**Exercise brief**
Locate each line in the items below that contains the word "Open", matching letter case exactly, and copy those lines.

** start Exercise input **

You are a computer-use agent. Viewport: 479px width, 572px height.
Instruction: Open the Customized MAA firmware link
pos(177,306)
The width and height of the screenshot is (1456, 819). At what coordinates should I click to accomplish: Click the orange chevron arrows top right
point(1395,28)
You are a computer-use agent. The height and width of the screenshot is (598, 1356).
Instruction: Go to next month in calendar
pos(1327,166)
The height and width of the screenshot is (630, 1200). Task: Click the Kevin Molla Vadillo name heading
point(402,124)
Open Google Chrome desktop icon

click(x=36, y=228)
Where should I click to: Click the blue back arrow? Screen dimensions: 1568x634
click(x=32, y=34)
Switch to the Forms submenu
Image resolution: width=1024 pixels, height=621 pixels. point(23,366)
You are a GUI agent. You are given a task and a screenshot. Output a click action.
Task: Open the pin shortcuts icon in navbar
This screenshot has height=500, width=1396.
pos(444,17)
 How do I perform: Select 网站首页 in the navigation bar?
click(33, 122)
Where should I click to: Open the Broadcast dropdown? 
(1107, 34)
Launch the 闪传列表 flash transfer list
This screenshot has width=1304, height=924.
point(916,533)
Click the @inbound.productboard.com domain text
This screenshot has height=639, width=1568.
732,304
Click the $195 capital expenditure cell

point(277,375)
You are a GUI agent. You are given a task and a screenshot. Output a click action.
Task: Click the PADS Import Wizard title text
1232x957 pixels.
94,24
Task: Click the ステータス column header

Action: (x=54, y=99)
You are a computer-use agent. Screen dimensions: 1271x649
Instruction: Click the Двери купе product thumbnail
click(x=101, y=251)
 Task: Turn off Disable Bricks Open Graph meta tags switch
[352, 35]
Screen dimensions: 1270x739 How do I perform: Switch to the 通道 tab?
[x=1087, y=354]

** end Exercise input **

**Reply to the task**
Instruction: Open the Customized MAA firmware link
Open Google Chrome desktop icon
Task: Open the pin shortcuts icon in navbar
Where should I click to: Open the Broadcast dropdown? 
 Task: Turn off Disable Bricks Open Graph meta tags switch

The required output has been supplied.